La viltade dell’ombra è la stessa che Dante supera varcando la porta dell’Inferno. Non ha ceduto alla viltà ed
ha accettato l’incarico che la Provvidenza gli ha affidato. I due poeti passano oltre e Dante nota una massa di
anime che manifestano una grande volontà di essere trasportate sull’altra via. Questo episodio si costruisce
sul VI libro dell’Eneide: Enea e Sibilla passano l’Acheronte sulla barca di Caronte. L’Acheronte, così come
nell’Eneide, è il fiume che limita lo spazio infernale vero e proprio. (da diffusa interpretazione pseudo
etimologica del nome ‘sine gaudio’).

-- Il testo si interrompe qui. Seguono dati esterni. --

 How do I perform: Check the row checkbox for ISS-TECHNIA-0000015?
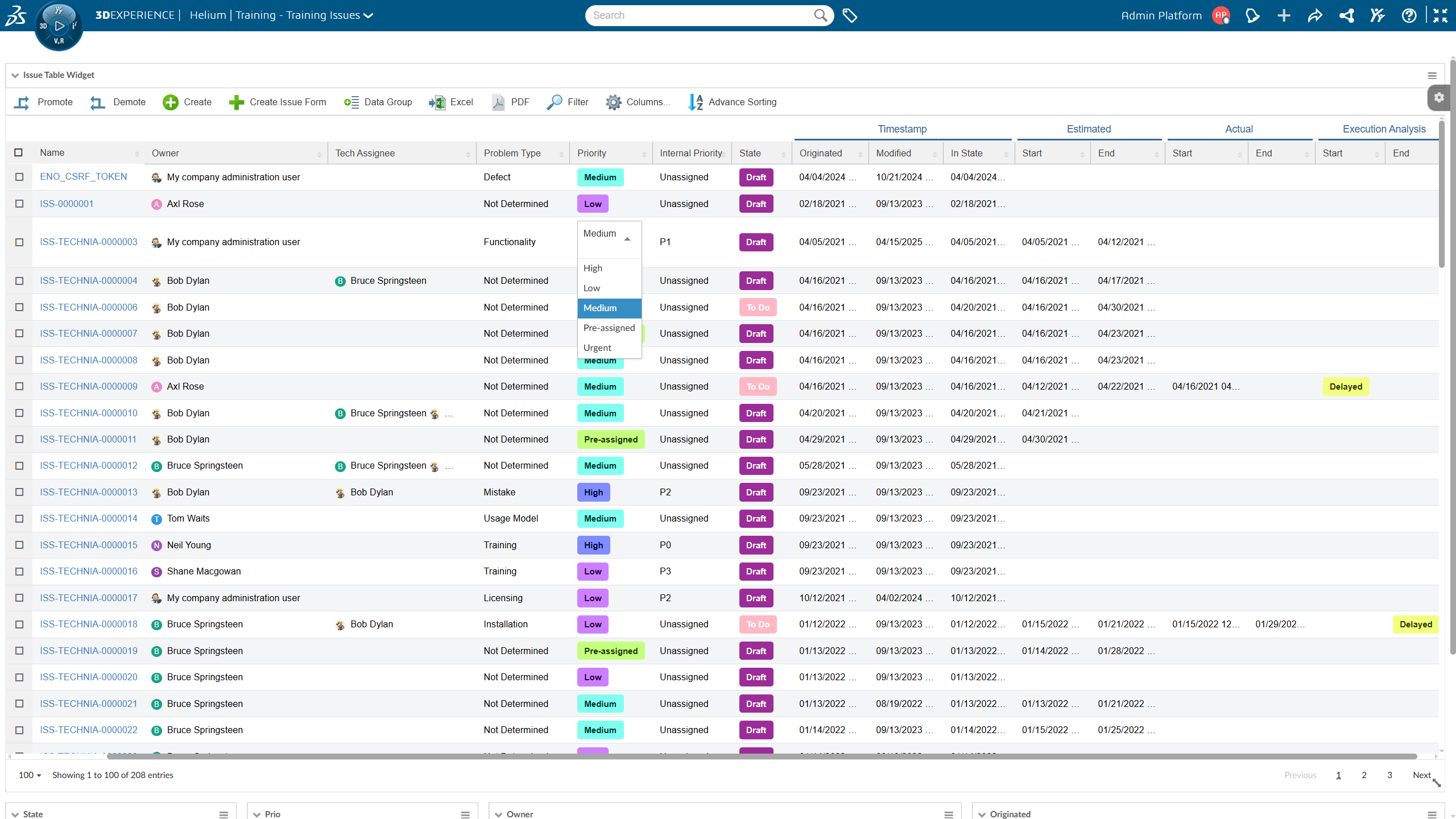coord(19,544)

I due Poeti giungono alla riva del fiume mentre sta per approdarvi
Caronte, il traghettatore dei dannati. È il primo funzionario infernale che si presenti, differentemente da
alcuni dei e semidei pagani trasformati da Dante in demoni, Caronte serba ancora la figura umana perché
deve serbare quel tanto di dignità che risulti coerente con la facoltà di pronunciare severi sentenza -come
quella nei confronti dei due viaggiatori. Caronte nasce come divinità minore, cui già l’Eneide attribuisce la
figura di vegliardo di vecchiezza verde, ovvero energica. Il detto di Caronte è ambivalente: suona minaccioso
e ostile eppure prefigura a Dante un destino di salvezza. Virgilio risponde a Caronte ‘vuolsì così colà dove si
puote ciò che si vuole e più non dimandare’: formula che svolge una funzione analoga a quella talismanica,
che ha, nell’Eneide, il ramo d’oro esibito da Sibilla a Caronte. Alla fine del canto il territorio infernale è
scosso da un terremoto, ripete misticamente quello che accompagnò la morte di Gesù: anche Dante deve
‘morire’ (perdere conoscenza) per poter ‘risorgere’.